#### Exercise:
Please output exactly the lines from the one containing "407x122 pixels. How" through the end of the records below, leaving out any pictures.

#### Data to use:
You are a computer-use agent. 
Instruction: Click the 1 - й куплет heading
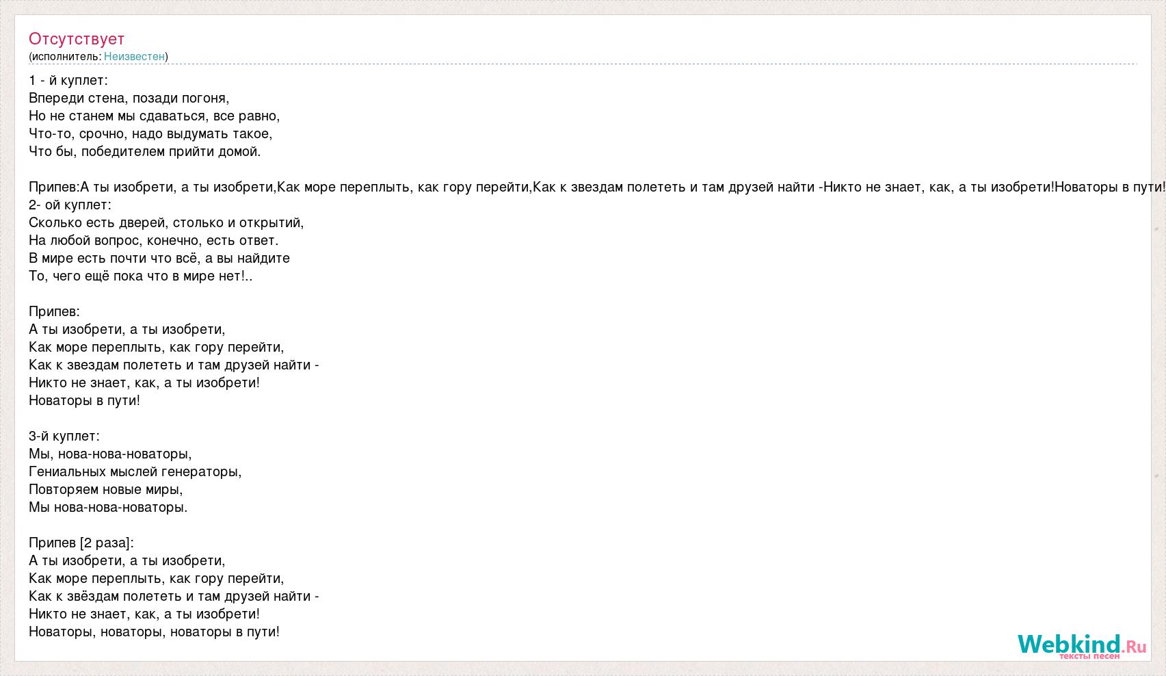[x=68, y=80]
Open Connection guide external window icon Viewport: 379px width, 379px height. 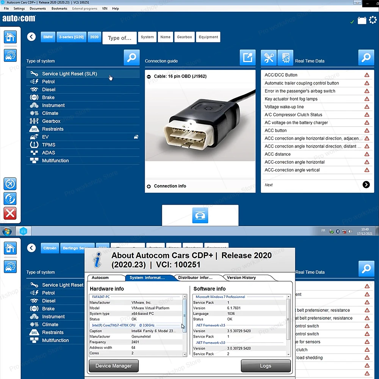tap(247, 58)
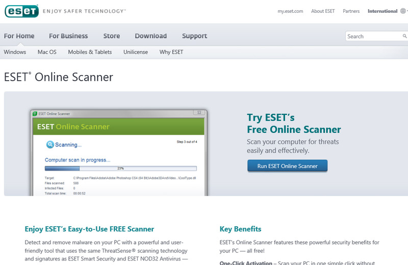Open the Store menu
The height and width of the screenshot is (265, 408).
(x=112, y=36)
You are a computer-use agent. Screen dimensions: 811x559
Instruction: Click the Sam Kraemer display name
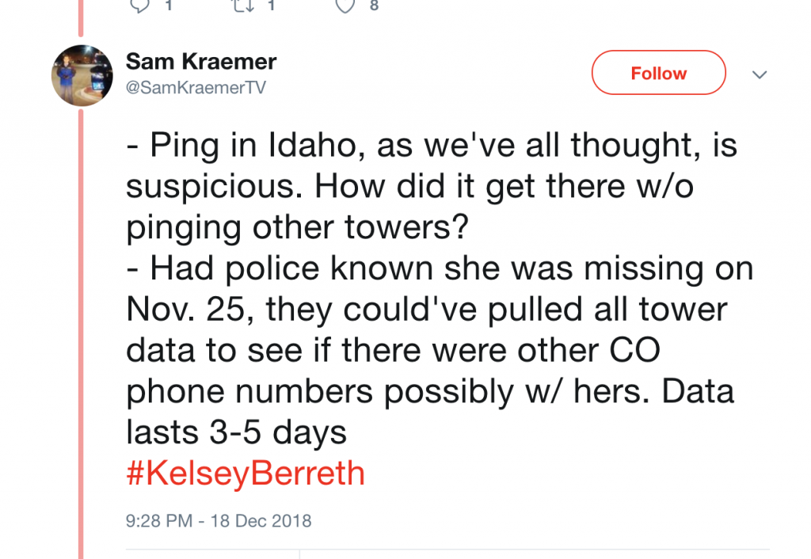tap(201, 62)
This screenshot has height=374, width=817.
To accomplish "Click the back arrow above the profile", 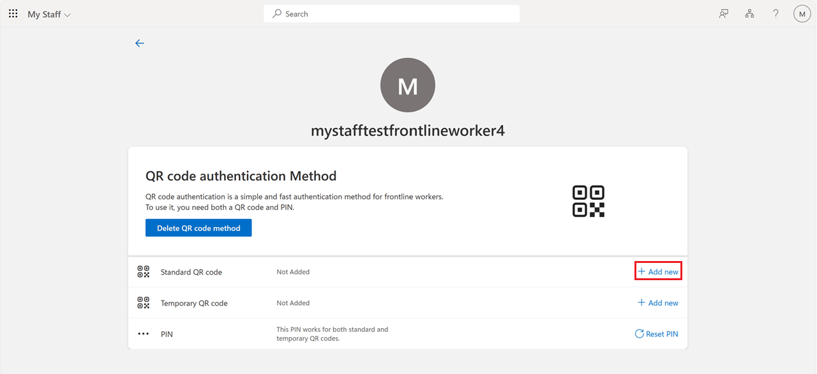I will pyautogui.click(x=140, y=43).
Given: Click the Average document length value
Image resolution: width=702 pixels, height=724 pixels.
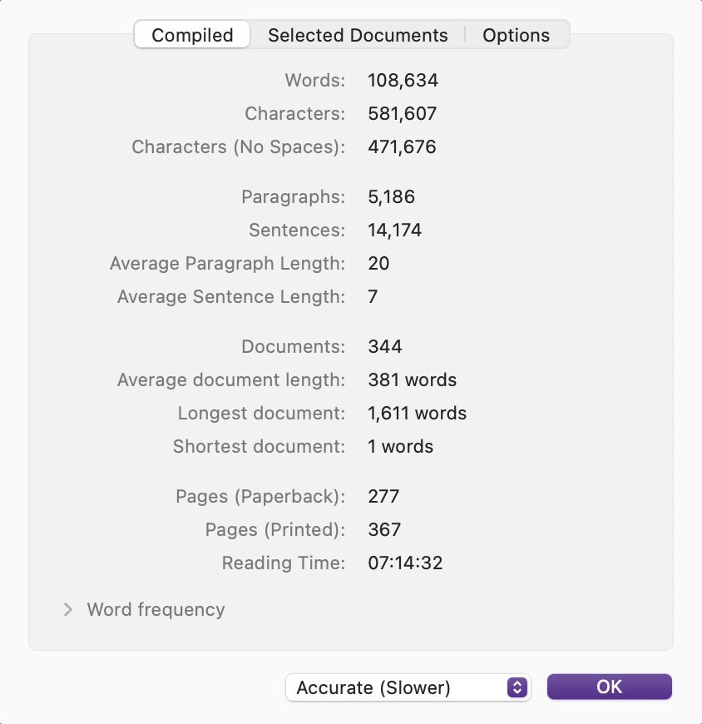Looking at the screenshot, I should (x=413, y=379).
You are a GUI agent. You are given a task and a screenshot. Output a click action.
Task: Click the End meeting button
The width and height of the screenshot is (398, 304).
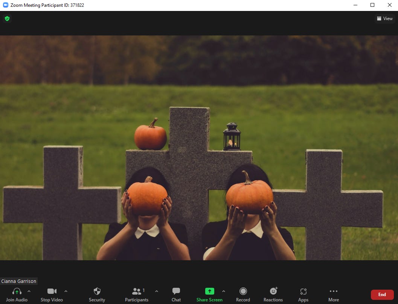[382, 295]

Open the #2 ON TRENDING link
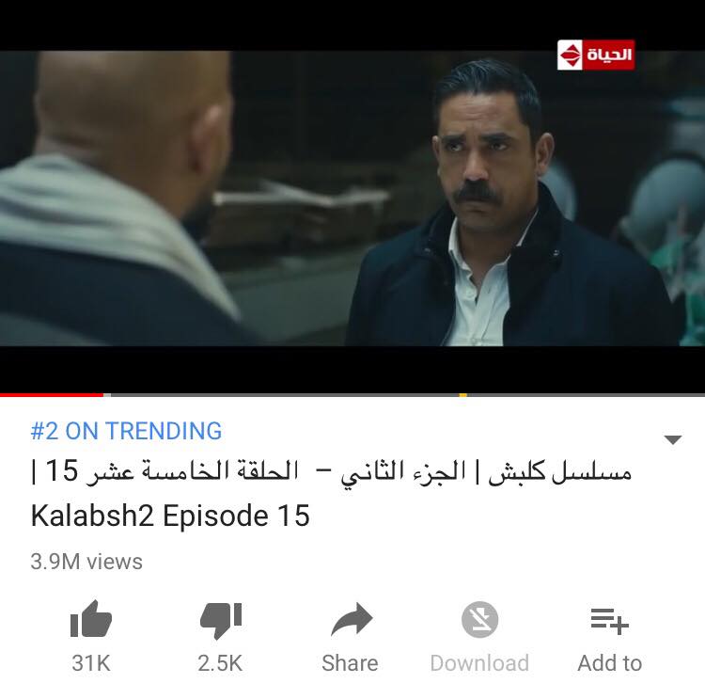coord(126,431)
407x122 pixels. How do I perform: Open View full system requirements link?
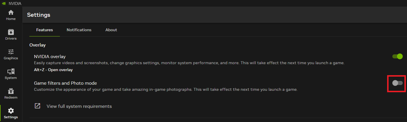(79, 106)
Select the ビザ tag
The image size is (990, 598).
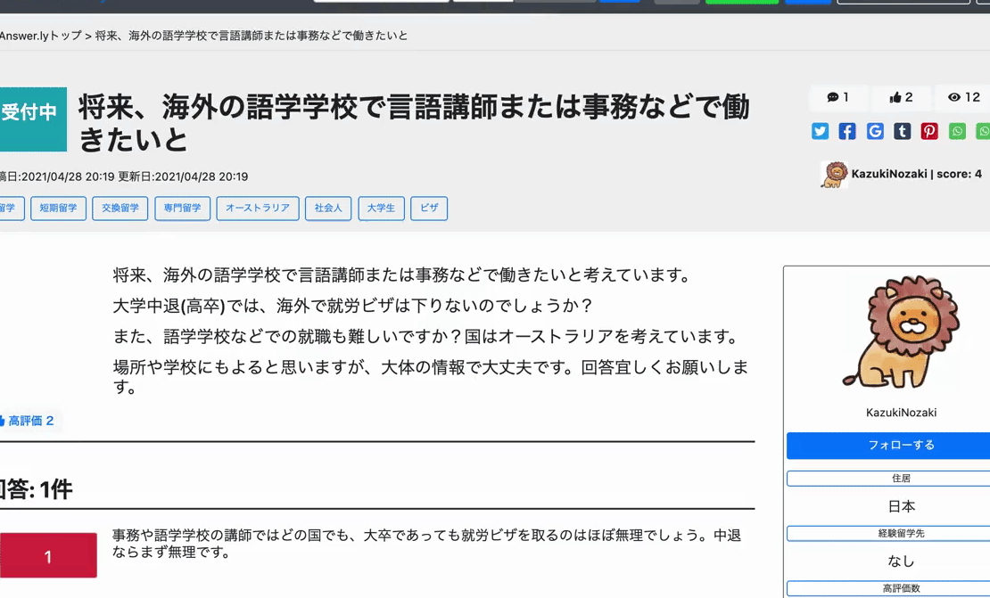click(x=429, y=208)
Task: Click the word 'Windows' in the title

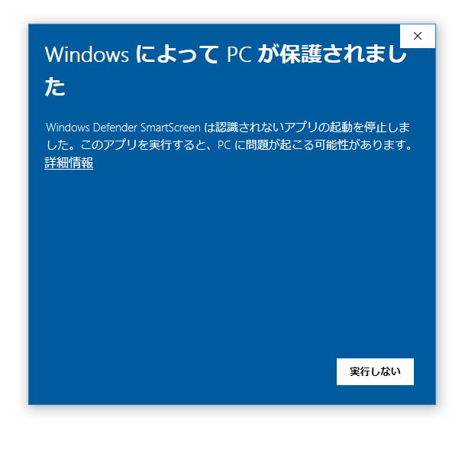Action: click(87, 54)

#### Exercise answer:
407x122 pixels. How do I perform: Open View full system requirements link?
(79, 106)
Select the ビザ tag
The image size is (990, 598).
click(x=429, y=208)
Task: Click the word 'Windows' in the title

Action: click(87, 54)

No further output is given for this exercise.